King’s Constitution

Print edition : August 05, 2016
On the similarities of the Constitutions of princely Tripura and India.

IN 1939, Majaraja Manikya Bir Bikram Kishore Dev Barman, the last ruler of the princely State of Tripura, promised his subjects a Constitution. A committee of experts was formed, and the Constitution of Tripura came into force in July 1941. Commentaries on Constitution of Princely Tripura State by Sankari Das is an important book for any researcher or student interested in the history of the hilly State of Tripura.

A striking feature of the book is that it highlights the fact that the conception of a modern constitution took root in Tripura while it was still a princely State. The Constitution came into force when India was still under British rule and nine years before India’s own Constitution came into effect. When India’s independence became imminent, the king of Tripura decided to become a part of the Indian Union. On September 9, 1949, the Regent Maharani Kanchan Prava Devi (the king Bir Bikram Kishore Manikya having died in 1947 and his son and heir still a minor) and the Government of India signed an agreement for the merger of Tripura.

Interestingly, the Constitution of Tripura provided for separation of the legislature, the executive and the judiciary, even though it was a monarchy. Executive authority lay with the king, but the Legislative Assembly, or the Vyavasthapak Sava, could make laws for the whole State, though there were certain limitations on its powers. The judiciary was kept separate, with the king as the ultimate appellate authority. One of the most striking features of the Tripura Constitution was the Privy Council, or Raj Sava, established to advise and assist the king in matters relating to judicial appeals.

The author points out remarkable similarities between the Tripura Constitution and the Indian Constitution. For example, Section 11(b) of the Tripura Constitution, which provides for the activities of the Council of Ministers, states: “The Mantri-Parishad (Council of Ministers) shall consist of a Chief Minister and not more than four other Ministers as his colleagues whose actual number shall be specified by His Highness from time to time in his discretion.” The author points to what she calls the “Parallel provision” in Article 163 (1) of the Indian Constitution, which says that there shall be a Council of Ministers with the Chief Minister at the head to aid and advise the Governor in the exercise of his functions, except insofar as he is by or under this Constitution required to exercise his functions or any of them in his discretion.

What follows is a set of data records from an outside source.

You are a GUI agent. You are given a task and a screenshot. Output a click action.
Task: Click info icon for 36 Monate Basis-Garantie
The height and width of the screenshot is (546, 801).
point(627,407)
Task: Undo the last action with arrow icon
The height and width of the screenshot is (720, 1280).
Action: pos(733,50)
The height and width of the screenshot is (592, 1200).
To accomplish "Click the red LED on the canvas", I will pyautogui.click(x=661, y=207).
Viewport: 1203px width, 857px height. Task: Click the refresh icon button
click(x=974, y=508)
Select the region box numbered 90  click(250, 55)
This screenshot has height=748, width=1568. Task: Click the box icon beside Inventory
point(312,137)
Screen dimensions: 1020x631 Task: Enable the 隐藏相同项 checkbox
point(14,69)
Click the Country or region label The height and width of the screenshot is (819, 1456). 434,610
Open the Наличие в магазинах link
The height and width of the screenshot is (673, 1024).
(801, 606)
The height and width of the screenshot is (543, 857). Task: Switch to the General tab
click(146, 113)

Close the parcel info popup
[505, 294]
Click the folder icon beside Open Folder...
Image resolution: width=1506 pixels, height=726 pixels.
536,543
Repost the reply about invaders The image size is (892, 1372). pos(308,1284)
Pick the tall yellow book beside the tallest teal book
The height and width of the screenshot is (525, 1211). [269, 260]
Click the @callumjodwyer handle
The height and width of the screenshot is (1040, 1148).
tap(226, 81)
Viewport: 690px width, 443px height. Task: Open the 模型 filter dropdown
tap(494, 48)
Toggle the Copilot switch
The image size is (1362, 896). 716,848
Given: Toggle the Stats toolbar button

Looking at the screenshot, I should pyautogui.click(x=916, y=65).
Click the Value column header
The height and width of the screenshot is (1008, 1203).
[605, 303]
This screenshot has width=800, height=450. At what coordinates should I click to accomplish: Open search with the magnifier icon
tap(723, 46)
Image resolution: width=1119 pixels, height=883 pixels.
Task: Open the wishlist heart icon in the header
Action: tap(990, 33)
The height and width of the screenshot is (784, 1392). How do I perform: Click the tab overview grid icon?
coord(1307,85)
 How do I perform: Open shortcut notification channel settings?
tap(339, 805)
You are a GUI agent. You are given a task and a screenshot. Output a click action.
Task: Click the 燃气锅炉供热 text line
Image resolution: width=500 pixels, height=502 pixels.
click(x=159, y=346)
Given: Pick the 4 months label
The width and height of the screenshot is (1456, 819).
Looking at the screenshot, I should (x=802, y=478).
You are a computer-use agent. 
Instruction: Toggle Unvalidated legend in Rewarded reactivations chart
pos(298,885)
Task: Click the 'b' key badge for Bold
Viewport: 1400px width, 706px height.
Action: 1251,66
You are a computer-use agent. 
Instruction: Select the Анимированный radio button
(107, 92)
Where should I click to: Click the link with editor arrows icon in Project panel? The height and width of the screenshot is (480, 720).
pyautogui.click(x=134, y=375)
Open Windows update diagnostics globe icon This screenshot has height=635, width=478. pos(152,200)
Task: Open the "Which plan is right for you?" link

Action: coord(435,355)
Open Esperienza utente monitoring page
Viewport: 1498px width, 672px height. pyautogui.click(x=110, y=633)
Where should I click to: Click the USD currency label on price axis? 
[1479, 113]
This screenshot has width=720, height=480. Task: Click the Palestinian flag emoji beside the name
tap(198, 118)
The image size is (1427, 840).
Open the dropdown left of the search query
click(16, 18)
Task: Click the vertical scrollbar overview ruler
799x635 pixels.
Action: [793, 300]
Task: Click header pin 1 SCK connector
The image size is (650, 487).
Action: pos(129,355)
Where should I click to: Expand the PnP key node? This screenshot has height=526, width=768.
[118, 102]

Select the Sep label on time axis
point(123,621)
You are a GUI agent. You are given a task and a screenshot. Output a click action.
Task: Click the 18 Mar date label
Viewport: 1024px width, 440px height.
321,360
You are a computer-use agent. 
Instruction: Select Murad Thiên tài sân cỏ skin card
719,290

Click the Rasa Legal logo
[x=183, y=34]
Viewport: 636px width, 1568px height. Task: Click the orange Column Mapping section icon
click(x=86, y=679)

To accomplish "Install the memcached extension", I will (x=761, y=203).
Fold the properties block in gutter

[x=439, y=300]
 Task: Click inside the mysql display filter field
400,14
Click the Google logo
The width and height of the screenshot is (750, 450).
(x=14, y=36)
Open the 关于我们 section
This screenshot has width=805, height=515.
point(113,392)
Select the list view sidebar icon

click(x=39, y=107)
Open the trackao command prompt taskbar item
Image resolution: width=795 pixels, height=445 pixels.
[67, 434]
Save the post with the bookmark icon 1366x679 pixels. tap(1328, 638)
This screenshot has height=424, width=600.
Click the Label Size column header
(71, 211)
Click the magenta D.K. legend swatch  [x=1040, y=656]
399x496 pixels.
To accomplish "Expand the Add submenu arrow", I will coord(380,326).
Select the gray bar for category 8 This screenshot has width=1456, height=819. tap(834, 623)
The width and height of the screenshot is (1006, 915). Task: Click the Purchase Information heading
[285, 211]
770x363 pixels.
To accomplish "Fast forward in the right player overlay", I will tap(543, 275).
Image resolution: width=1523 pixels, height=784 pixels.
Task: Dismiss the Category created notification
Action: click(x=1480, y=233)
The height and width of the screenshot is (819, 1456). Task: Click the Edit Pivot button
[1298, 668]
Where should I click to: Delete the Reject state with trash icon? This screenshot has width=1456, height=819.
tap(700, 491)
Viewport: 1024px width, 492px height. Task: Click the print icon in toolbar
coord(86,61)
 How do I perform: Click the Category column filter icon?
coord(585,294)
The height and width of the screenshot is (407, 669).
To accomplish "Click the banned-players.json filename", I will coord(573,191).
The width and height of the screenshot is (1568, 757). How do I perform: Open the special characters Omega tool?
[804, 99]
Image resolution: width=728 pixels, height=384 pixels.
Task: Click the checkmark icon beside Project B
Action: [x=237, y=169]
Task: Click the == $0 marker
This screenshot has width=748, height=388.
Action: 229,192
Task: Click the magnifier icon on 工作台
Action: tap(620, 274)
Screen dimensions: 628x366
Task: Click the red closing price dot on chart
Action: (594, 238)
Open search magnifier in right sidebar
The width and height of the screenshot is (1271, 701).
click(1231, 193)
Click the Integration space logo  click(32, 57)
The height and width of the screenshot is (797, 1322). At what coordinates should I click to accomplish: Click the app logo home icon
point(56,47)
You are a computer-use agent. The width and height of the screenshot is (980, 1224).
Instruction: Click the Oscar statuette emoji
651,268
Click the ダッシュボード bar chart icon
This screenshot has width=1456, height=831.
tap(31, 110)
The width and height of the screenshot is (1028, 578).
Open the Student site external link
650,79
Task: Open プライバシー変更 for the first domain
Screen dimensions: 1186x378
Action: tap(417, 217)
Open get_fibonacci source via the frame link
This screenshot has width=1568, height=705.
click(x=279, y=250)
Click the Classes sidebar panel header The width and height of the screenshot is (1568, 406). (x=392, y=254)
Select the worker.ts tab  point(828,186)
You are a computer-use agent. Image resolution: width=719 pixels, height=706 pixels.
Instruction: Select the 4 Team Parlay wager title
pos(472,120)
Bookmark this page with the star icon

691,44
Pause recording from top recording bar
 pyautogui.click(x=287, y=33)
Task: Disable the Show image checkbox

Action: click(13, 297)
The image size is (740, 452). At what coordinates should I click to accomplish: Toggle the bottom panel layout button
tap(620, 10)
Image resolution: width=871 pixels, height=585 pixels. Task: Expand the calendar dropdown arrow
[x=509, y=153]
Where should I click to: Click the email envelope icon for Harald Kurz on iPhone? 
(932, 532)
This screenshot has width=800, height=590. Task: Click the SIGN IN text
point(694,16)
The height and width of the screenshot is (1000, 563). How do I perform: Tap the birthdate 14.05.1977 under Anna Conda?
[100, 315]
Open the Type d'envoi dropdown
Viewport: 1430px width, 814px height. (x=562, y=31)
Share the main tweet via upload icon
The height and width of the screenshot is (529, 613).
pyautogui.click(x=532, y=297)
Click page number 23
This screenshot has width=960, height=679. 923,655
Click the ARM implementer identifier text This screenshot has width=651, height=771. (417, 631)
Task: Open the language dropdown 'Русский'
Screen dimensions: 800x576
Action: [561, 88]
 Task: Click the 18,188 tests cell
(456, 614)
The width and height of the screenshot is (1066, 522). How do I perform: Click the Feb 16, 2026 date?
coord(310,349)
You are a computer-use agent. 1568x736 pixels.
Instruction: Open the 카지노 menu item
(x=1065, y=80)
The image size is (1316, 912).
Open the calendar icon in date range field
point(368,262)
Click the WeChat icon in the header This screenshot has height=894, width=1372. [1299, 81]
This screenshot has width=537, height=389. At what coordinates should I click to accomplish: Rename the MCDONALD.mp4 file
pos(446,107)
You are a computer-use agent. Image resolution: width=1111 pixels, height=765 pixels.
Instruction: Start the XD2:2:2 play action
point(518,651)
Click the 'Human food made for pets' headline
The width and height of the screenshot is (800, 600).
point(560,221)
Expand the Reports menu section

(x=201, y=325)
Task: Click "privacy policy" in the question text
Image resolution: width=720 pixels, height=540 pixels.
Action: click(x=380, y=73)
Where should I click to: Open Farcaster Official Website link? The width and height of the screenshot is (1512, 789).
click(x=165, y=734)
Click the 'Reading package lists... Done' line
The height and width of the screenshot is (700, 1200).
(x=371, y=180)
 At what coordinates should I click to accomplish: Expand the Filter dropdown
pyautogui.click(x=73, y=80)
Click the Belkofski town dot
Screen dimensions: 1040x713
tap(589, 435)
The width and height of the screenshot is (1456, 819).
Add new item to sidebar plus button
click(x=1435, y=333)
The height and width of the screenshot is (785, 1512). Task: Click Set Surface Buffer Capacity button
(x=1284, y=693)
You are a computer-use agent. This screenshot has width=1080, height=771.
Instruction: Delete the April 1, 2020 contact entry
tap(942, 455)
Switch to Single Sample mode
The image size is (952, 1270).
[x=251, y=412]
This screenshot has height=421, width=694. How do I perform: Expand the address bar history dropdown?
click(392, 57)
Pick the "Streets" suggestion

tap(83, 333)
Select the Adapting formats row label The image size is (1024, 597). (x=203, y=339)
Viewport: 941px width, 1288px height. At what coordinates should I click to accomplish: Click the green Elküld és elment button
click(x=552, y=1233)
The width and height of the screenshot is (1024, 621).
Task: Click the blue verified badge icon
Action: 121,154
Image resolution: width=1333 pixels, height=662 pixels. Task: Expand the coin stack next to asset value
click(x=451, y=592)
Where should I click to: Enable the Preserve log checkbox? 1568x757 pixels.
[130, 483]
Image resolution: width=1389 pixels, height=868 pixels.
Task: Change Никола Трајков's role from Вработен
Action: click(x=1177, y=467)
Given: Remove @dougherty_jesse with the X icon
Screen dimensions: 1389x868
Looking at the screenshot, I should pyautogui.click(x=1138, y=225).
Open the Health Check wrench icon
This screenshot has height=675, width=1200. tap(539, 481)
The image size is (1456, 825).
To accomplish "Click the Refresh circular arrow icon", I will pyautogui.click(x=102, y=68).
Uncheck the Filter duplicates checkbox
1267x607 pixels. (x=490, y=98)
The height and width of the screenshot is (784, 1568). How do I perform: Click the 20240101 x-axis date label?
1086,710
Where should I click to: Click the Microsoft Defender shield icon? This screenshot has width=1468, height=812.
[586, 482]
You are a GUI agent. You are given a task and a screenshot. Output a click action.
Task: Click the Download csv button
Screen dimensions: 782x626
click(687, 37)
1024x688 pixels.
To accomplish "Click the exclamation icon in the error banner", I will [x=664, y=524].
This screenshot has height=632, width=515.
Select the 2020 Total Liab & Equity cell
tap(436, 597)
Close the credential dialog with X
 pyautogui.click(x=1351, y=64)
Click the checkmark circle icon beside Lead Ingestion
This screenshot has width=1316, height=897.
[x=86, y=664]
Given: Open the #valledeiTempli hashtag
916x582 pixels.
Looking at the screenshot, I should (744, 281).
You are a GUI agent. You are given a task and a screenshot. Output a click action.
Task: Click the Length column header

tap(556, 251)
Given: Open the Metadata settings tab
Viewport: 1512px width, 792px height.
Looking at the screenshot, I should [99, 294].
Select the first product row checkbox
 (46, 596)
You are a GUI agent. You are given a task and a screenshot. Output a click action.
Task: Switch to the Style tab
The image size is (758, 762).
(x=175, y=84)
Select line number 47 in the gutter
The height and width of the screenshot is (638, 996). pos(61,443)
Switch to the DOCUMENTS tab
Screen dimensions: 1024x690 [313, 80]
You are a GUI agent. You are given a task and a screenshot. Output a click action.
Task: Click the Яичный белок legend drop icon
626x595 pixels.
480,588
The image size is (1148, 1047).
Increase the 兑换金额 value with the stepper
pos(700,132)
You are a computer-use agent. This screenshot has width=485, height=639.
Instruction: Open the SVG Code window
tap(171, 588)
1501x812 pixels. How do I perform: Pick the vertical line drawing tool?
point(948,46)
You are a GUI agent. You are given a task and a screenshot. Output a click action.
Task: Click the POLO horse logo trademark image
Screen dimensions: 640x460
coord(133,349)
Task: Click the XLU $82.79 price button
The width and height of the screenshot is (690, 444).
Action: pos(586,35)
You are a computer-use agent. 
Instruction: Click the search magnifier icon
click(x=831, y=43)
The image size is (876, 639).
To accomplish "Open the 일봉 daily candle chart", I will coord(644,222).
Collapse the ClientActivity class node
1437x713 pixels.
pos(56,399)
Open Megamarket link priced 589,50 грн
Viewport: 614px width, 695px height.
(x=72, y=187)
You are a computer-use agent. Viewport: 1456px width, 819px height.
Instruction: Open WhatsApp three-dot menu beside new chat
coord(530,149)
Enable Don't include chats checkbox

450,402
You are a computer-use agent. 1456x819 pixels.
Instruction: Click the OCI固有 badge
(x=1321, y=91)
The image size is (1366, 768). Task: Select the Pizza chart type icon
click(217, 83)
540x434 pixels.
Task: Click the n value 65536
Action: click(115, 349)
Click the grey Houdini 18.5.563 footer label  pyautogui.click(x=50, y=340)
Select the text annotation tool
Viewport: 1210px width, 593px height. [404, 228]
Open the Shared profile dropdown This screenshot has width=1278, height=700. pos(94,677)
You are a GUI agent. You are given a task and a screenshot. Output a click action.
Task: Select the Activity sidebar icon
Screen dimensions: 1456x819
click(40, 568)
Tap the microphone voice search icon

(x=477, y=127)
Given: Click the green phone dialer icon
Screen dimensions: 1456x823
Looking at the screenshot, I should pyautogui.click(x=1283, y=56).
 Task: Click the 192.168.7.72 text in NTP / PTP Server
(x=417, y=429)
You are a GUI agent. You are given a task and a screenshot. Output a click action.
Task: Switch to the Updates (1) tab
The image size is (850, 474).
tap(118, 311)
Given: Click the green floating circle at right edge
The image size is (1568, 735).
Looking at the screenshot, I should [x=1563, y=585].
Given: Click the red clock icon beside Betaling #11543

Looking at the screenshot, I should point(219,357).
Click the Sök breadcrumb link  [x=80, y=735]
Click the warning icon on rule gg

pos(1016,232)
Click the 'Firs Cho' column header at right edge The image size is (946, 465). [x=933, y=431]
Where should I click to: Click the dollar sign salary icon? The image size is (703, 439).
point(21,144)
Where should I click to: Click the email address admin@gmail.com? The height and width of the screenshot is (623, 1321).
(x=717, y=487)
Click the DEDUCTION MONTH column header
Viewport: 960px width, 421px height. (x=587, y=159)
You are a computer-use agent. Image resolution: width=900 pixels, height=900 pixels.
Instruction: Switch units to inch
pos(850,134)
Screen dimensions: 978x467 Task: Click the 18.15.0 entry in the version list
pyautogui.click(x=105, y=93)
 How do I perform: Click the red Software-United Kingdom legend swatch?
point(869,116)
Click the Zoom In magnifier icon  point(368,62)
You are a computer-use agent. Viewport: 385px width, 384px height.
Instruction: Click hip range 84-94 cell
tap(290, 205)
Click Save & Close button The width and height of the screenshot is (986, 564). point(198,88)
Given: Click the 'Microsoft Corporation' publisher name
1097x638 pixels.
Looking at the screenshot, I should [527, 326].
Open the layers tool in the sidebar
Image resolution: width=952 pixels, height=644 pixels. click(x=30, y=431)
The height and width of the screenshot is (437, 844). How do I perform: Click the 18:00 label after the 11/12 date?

The Tripura Constitution also imposed restrictions on the legislature, laying down that no member shall have the power to “move, introduce, interpellate on, or otherwise discuss any matter affecting or relating to the ruling family of Tripura (including the ruler’s near relations) or the personal affairs of the Ruler of Tripura or any other Indian state; the military forces of the state; the Civil List of the Ruler and his household; matters governed by treaties and conventions, and other clauses”. Interestingly, the list also included “the conduct of any judge of the High Court in the discharge of his duties”. The author points out the parallel provisions in the Indian Constitution, where Article 211 clearly states: “No discussion shall take place in the Legislature of a State with respect to the conduct of any judge of the Supreme Court or of a High Court in discharge of his duties.”

The book also points out the common privileges guaranteed to the members of the Legislative Assembly by the two constitutions—the most important privilege being freedom of speech while performing legislative duties. Both constitutions grant immunity to a member from any proceedings in respect of anything said or any vote given by him in the Legislative Assembly.

Though separated by almost a decade, the author observes in conclusion, “many provisions of the Indian Constitution look like a replica of the provisions of the Constitution of Princely Tripura—the purpose is same, even words are same”. It is worth noting that the framers of both the constitutions had drawn upon the same sources and hence the similarities.